A few moments later I get up from my chair and go to the kettle. Turning I see the man again, still holding the flowers, and I realise he must be lost because the numbering in our street is crazy with high numbers next to low ones. I decide to go to the door and ask if he's lost at which point he turns toward my path. So I open the door and as he approaches I'm about to ask if he's lost.
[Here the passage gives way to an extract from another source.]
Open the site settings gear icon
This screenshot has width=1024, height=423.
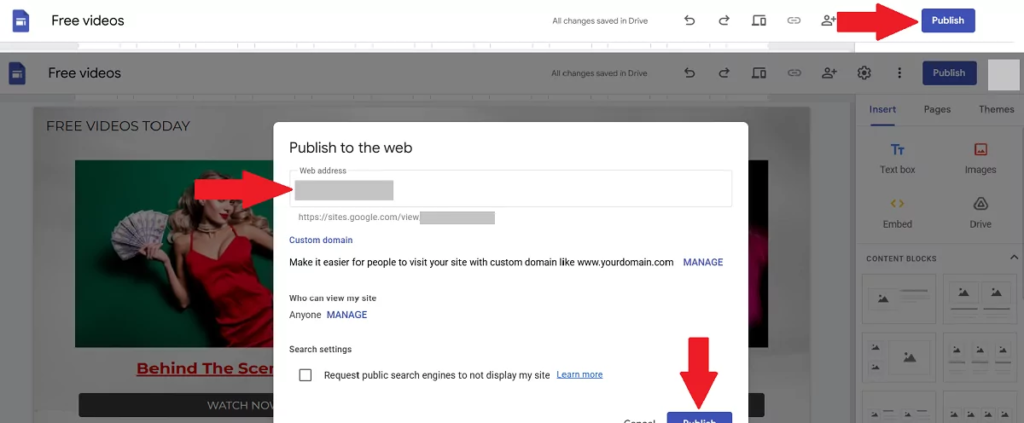coord(865,73)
As I opened the door the man said my surname and asked if he had the right house, I just nodded.......The flowers were for me....I'd been watching this man and these flowers, calling out to God and praying they would be appreciated by the recipient. I could only nod and then I heard myself ask him to place them on the table for me. which he did. For the next half hour I sat at the table with my tea, looking at these beautiful flowers, realising God wanted to lift my spirit and knew that flowers would do the job nicely. Those flowers lasted 3 weeks, lillies, carnations and roses, they sat on the table in the sunlight with me everyday, greeting me in the morning and being my last sight at night. A reminder that God knows everything about me and exactly what I need and when I need it.
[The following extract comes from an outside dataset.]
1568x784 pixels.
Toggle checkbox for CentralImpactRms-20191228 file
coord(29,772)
The following week my boss arrived at the door with the new laptop we'd bought for work. "Here, I thought you might need this to keep you in touch, do what you can, or not".
I started to thank him for the flowers but he said, "I was really annoyed about that, I asked the girls to get you a basket of fruit - you can't eat flowers". With that he turned to go down the path and said "Don't worry about anything, we've got it under control". He was annoyed that I was sent flowers but God knew what He was doing and He wasn't finished there.
A few days later a lady arrived at my door around 6pm with carrier bags, she brought fruit and treats, enough to fill a basket. We talked about Samson, troubles and trusting in the Lord. When she left I hobbled upstairs to find my notebook. Looking back to May I found what I was searching for at the bottom of the page. These words were written - "separate yourself to me and I will minister to you". So I was at home because God wanted to spend time with me. Whatever happened from that moment on I could expect the Lord to minister to me and that's what He did.